A Step-by-Step Guide to install scGPT
Docker container update
I made a docker container of scgpt and now it is super easy to setup! Simply run the following instructions:
docker pull xueerchen/scgpt:0.1.7
docker run --gpus all --rm -it xueerchen/scgpt:0.1.7 bash
What is scGPT?
In the rapidly evolving field of single-cell omics data analysis, a new player, scGPT, has emerged, showing promising capabilities in managing and interpreting complex single-cell data. As detailed in a recent preprint, scGPT is a generative pretrained transformer model that has been pretrained on over 33 million human cells to learn representations of cells and genes. Once pretrained, scGPT can be fine-tuned on smaller datasets to perform diverse downstream tasks such as cell type annotation, perturbation response prediction, batch correction, multi-omic data integration, and gene regulatory network inference. Impressively, scGPT has shown state-of-the-art performance on these tasks compared to previous methods.
However, to harness the full potential of scGPT, it’s crucial to understand how to install it correctly. While the GitHub repository simply suggests using pip install scgpt
for installation, the reality could be a bit more nuanced. You might encounter various issues during the process that the official documentation doesn’t cover. Therefore, in this guide, we aim to provide a comprehensive walkthrough of the installation process, preparing you for any potential hiccups you might face. Our goal is to ensure that you can fully leverage this powerful tool without being stalled by technical roadblocks.
Why Mamba?
Before diving into the installation steps, it’s essential to understand why we’re using Mamba, a fast and reliable package manager, as opposed to pip:
- Mamba uses a parallel solver, which makes it faster than pip and conda.
- It manages environments and package installations more efficiently, minimizing the chances of package conflicts.
- Lastly but most importantly, mamba can resolve dependencies quickly and accurately, especially when installing complex packages like
cuda-toolkit
.
Installing scGPT: A Step-by-Step Guide
Step 0: GPU required
Keep in mind that using scGPT requires an NVIDIA GPU in your computer, along with an up-to-date GPU driver. For reference, my installation and testing were performed with Driver Version 515.65.01
. To check driver version, simply open a terminal and type nvidia-smi
and driver version can be found on the top of the output table.
Step 1: Install Mamba
Follow the guidelines provided in the official Mamba documentation for a fresh and hassle-free installation.

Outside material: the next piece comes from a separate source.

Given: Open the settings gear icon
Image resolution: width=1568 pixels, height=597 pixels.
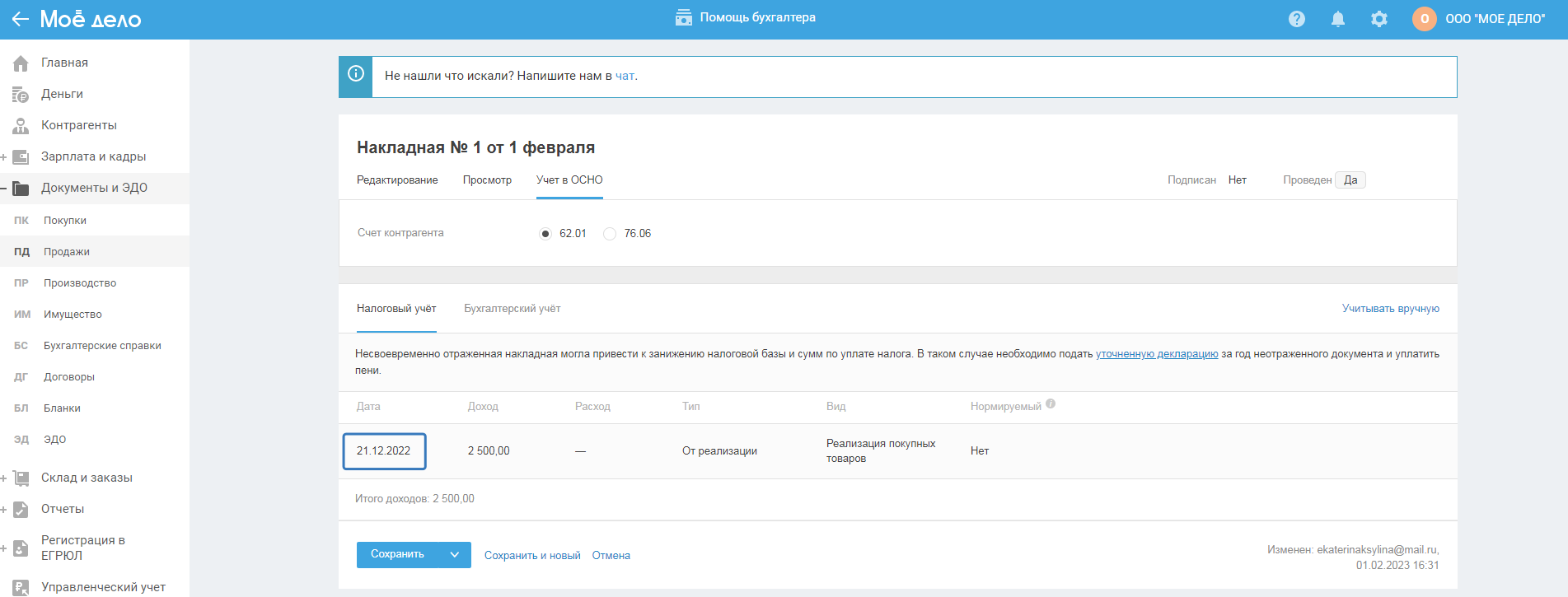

Step 2: Create a New Mamba Environment
Once Mamba is installed, initiate a new environment specifically for scGPT:
mamba create -n scgpt python=3.10
Step 3: Activate the Environment
Activate the new environment with the following command:
mamba activate scgpt
Step 4: Attempt to Install scGPT
Start the scGPT installation process using pip:
pip install scgpt
Step 5: Install PyTorch 1.13
You might encounter an error indicating that PyTorch is not installed. As stated in scGPT’s to-do list, the package does not yet support PyTorch 2.0. Therefore, we need to install PyTorch 1.13:
pip install torch==1.13
Step 6: Attempt to Install scGPT Again
With PyTorch installed, try installing scGPT again:
pip install scgpt
Step 7: Install nvcc 11.7
If the installation fails again with a build flash_attn failed
error, it indicates that nvcc
was not found. To run scGPT, you need an nvcc
version compatible with the PyTorch compiled version. But how do you determine which CUDA version your PyTorch is compiled with? It’s simple - in Python, import torch and use torch.version.cuda
to check the CUDA version.
>>> import torch
>>> print(torch.version.cuda)
11.7
If PyTorch is compiled with CUDA 11.7, then you will need nvcc
11.7. Here’s how to do it:
mamba install -y -c "nvidia/label/cuda-11.7.0" cuda-toolkit
Step 8: Attempt to Install scGPT Again
With nvcc 11.7 installed, try installing scGPT once more:
pip install scgpt
If you encounter a “No such file or directory ‘R’” error message, proceed to the next step.
Step 9: Install R
To resolve the aforementioned error, install R using the following commands:
sudo apt update
sudo apt install r-base
Step 10: Attempt to Install scGPT Again
Now, you can try installing scGPT again:
pip install scgpt
Step 11: Update GCC
Even after successful installation, you might face an ImportError related to GLIBCXX_3.4.29
when trying to import scGPT. This issue can be resolved by updating GCC:
sudo apt-get update
sudo apt-get upgrade gcc
Step 12: Import scGPT
Finally, open a Python shell and import scGPT:
>>> import scgpt
If you see “Global seed set to 0”, it means scGPT has been successfully installed.
By following this guide, you should have successfully navigated through the common installation issues and are now ready to start exploring your single-cell omics data with the power of scGPT!